We do not want hint-only answers.

If a question does not deserve a full answer (now), don't answer (now). Use the comment feature for providing hints. Down- and/or close-vote the question if and as appropriate, i.e. in accordance with current policy.

If you happen upon a hint-only answer, kindly refer the author to this policy, downvote and flag for moderator attention (so that it can be converted into a comment).

Rationale

  1. Questions that scream for hint-only answers are usually SE-bad themselves; if you think it does not admit/deserve more than a hint, there probably is something wrong with the question. We should not encourage bad questions.

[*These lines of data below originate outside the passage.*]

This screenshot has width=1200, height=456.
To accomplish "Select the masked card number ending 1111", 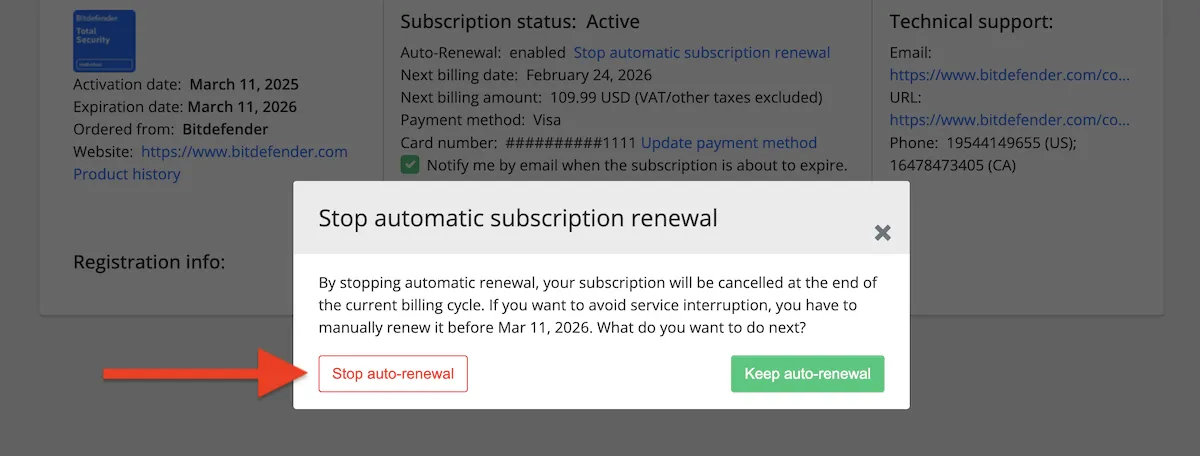I will (x=571, y=143).
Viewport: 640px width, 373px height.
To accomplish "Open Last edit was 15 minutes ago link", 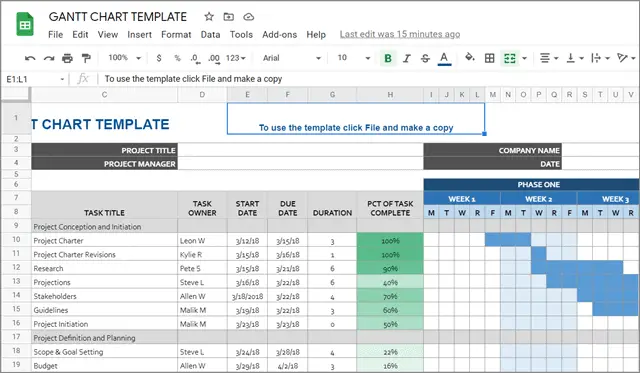I will (400, 34).
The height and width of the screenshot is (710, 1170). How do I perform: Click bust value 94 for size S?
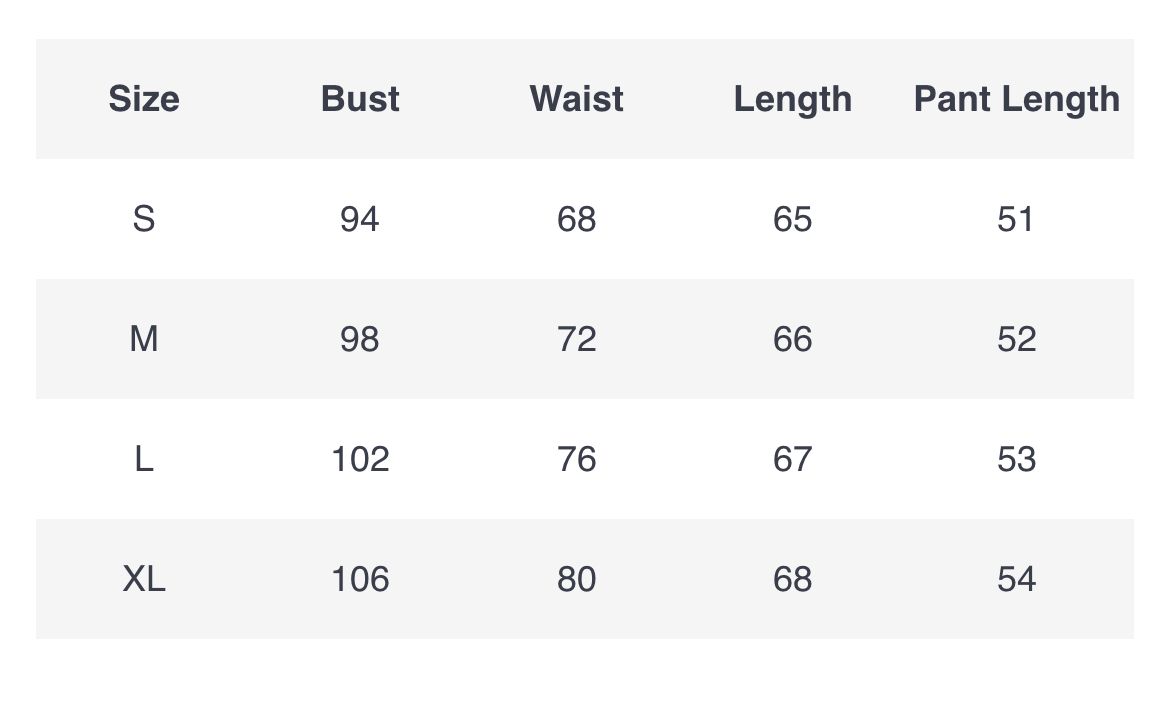360,219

  2. Hint-only answers are SE-bad. They are motivated by the behaviour of the original asker (and reasonable as a response to a problem dump!) but this motiviation goes away quickly. In the long run, any question-answer-pair has to be independently useful to search-engine users.

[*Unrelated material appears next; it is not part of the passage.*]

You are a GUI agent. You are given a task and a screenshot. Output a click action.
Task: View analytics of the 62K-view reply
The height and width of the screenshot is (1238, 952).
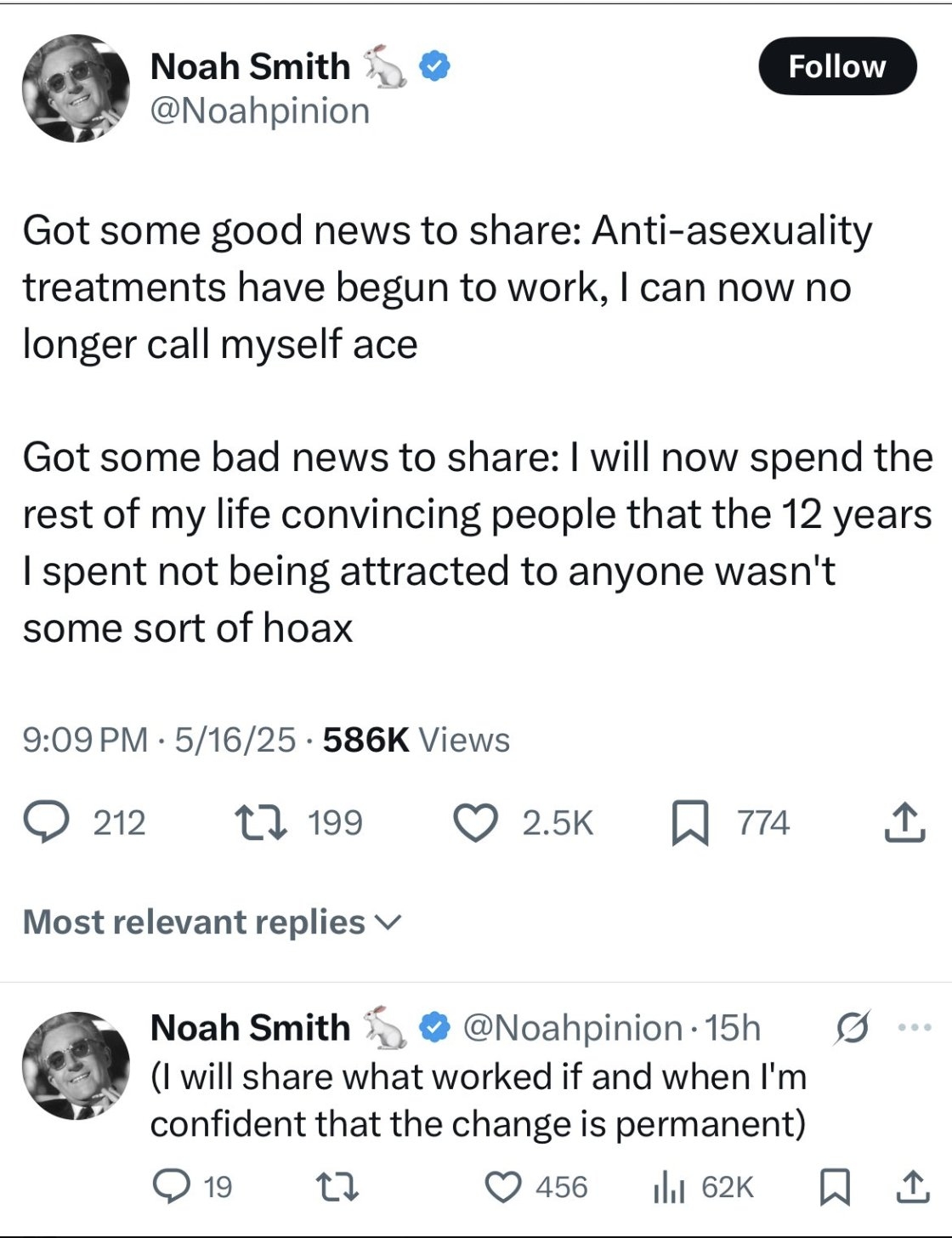tap(668, 1186)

  3. If the hint is a good one, even a hint-only answer encourages the original asker to ask bad questions (because they got the help they needed).
    Yes, this applies to hints as comments, too.

  4. Upvoted hint-only answers will count as "answered" for the platform despite not being fully answered.

  5. If you want to provide a hint now and answer later (maybe because you think the problem is interesting but you don't want to encourage cheating), you can comment now and post a full answer later. The hint + spoiler format can be useful.

In summary, the pool of people whom hint-only posts help is small, but posting such is harmful to the site in several ways.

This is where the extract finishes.